If you rename the known objects appropriately, it's easy to find and
review the new objects when they pop up.

This is not an entirely automated process the way the screensaver is,
though. Also, a small percentage of both stable patterns and
oscillators seem to show up as "unclassifiable" -- it looks as if some
of the pseudo-objects that are showing up in the ash are confusing the
census algorithm somehow. I find that if I select the unclassifiable
stuff and add it to the library manually, the algorithm recognizes it
from then on -- as long as I run the ash another tick, otherwise it
just pulls up the previous results again.

The screensaver program may or may not be easy to recompile for other
rules. I'll write and ask if the source code is available -- partly
because I've been threatening to add a Census Taker utility to Golly
for years now... can't seem to get past the planning stages. But it's
possible that switching to B36/S125 might not be trivial: the utility
looks like it's designed to work as fast as possible, and some
bit-twiddling speed optimizations are very rule-specific.

Keep the cheer,

DaveG

[Lewis]

I usually use winlife32 for gathering object statistics, but it is too
time-consuming and my computer is slow so I can't leave it running in
the background while I do something else. The unclassifiable objects
seem to be ones made up off 2 or more 'islands' supporting each other,
although some patterns (such as the p26 in B36/S125) show as new and
unclassifiable even when they are already in the pattern library. This
makes the program add another copy of the same pattern to the library,
which confuses the program more.

The e-mail address on the screensaver's website doesn't seem to work,
I tried to contact the site owner a few times, but the address doesn't
seem to be valid.

[david.m...@gmail.com]

> The unclassifiable objects seem to be ones made up off 2 or more
> 'islands' supporting each other, although some patterns
> (such as the p26 in B36/S125) show as new and unclassifiable even
> when they are already in the pattern library.

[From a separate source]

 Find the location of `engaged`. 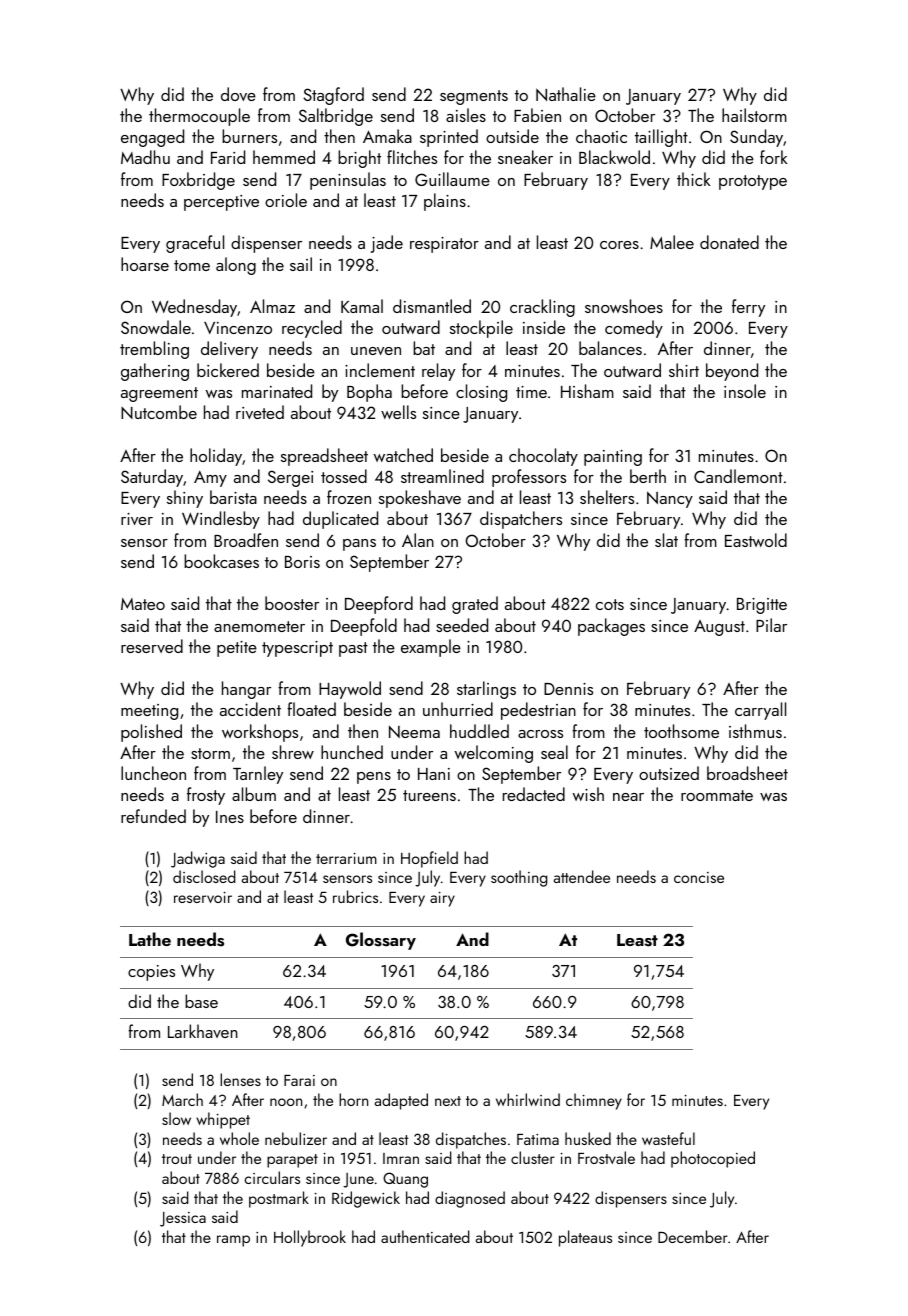

engaged is located at coordinates (152, 138).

I think I figured that one out. Check WinLife Options > General.
There's a sneaky parameter down in the lower right -- "Longest
detected pattern cycle" -- that defaults to 16. Different from the
"64" cycle detection for the whole pattern, I guess (?).

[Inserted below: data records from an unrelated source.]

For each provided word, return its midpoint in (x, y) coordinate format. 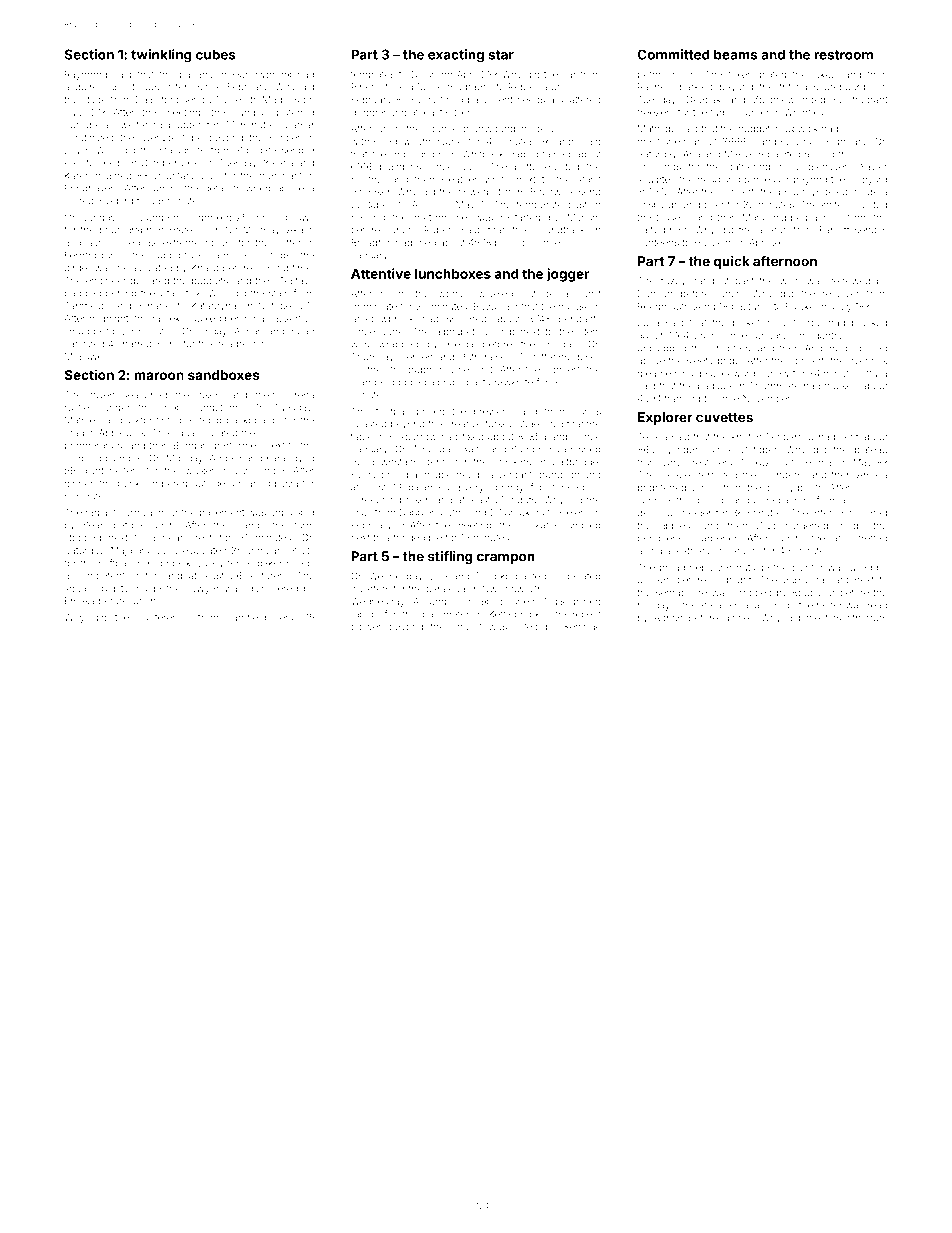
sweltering (139, 126)
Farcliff (834, 230)
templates (373, 75)
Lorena (298, 395)
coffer (288, 242)
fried (426, 242)
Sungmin (531, 450)
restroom (843, 55)
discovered (273, 588)
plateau (871, 450)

For B36/S125, I changed the 16 to 64, without any apparent ill effects
(but I do have a reasonably fast computer). That seemed to solve the
p26 recognition problem.

> The e-mail address on the screensaver's website doesn't seem to work,
> I tried to contact the site owner a few times, but the address doesn't
> seem to be valid.

OK, I'll give it a try and see if I can get through somehow --

Keep the cheer,


DaveG

[Lewis]

In the rule 125/36 I have found another P4 Oscillator and a 1-cell
high pattern that creates another different P4.
New P4:
x = 6, y = 9, rule = 125/36
o4bo$bo2bo$2bo$b3o$bob2o$b3o$2bo$bo2bo$o4bo!

Oscillator predecessor:
x = 25, y = 1, rule = 125/36
12ob12o!

The following pattern could probably be made into a shuttle-oscillator
somehow:
x = 5, y = 4, rule = 125/36
o3bo2$obobo$2bo!

Also, are any infinite-growth mechanisms known in this rule? I don't
know of any so far, although the c/3 ship produces sparks which could
be used to make a puffer:
x = 10, y = 8, rule = 125/36
6bobo2$5bo2b2o$3o2bo2b2o$3bobo2b2o$3bobo2b2o$3o$6bobo!